The area derives its name from the impressive mirages that appear and then vanish as if by magic. A whole range of mountains rises up from the horizon and then quite suddenly they can change into a structure that looks like the steel skeleton of a building under construction. There is, of course, the requisite lake for which mirages are most often known–and it also disappears in time.
Once, while driving this route, a huge mountain appeared in the direct path of the highway on which I was traveling, but as I approached it, the mountain split in two and then completely disappeared.
The incredible part about El Mirage is that thousands of motorists pass this way and never even notice what is happening. I suspect that when they see the mirage they just assume it is real and drive on.
I am reminded of El Mirage when I listen to analysts and commentators trying to explain the downturn in the stock market over the past several years. Most often the drop has been described as the bursting of a bubble. However, I believe they are using the wrong metaphor.
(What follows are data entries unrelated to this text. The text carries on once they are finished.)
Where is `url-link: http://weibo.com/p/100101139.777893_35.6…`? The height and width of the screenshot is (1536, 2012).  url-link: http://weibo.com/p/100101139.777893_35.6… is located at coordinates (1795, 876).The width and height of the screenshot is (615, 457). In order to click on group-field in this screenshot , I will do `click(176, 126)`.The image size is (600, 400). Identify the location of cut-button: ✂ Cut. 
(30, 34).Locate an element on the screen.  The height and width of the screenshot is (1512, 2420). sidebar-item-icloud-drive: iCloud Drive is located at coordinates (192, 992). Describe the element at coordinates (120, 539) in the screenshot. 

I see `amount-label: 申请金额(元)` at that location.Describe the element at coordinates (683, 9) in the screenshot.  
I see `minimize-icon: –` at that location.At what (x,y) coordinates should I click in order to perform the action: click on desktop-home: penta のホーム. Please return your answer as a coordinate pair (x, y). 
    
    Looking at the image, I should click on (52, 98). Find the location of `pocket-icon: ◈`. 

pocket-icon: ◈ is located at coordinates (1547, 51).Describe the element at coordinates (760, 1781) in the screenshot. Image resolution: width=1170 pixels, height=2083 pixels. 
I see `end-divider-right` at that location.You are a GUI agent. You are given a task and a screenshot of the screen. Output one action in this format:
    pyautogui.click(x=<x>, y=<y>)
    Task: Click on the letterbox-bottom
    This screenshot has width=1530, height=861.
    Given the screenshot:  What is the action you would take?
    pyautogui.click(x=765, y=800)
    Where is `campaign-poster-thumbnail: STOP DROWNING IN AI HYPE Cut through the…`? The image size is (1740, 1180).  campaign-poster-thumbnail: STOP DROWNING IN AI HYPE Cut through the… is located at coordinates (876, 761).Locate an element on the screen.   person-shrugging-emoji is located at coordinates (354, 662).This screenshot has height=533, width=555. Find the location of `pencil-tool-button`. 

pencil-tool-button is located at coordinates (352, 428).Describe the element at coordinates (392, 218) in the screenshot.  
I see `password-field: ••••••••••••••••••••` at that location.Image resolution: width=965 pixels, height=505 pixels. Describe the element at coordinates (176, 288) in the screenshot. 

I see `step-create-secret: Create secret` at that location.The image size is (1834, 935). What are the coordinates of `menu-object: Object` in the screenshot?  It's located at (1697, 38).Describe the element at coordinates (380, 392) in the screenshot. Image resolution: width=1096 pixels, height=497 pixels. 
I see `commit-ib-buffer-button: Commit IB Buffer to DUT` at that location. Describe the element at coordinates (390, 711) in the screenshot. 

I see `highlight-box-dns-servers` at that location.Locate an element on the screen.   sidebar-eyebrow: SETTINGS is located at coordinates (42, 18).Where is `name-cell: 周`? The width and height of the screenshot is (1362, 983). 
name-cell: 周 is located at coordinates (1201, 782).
A bubble is real and, though it may be fragile, it still has some substance. When a bubble bursts, it is also something that can be easily recreated. Mirages, on the other hand, are not real–they are just an illusion.
Recent reports regarding corporate governance abuses and accounting misdeeds make it clear that much of the market value that has been lost was not real in the first place; rather, it was just a mirage.
It is becoming increasingly clear that analysts and their colleagues have allowed conflicts of interest to help create this mirage. But even beyond the highly publicized cases, one has to question the value or even veracity of so-called analysts.
For example, several years ago Salomon Smith Barney published a list of 10 stocks they felt were the best picks for the coming year. Among the 10 was Lucent Technologies which, at the time, was trading at around $60 per share. No sooner had the list been published when Lucent stock headed for the tank and, as of this writing, is trading at 76 cents per share.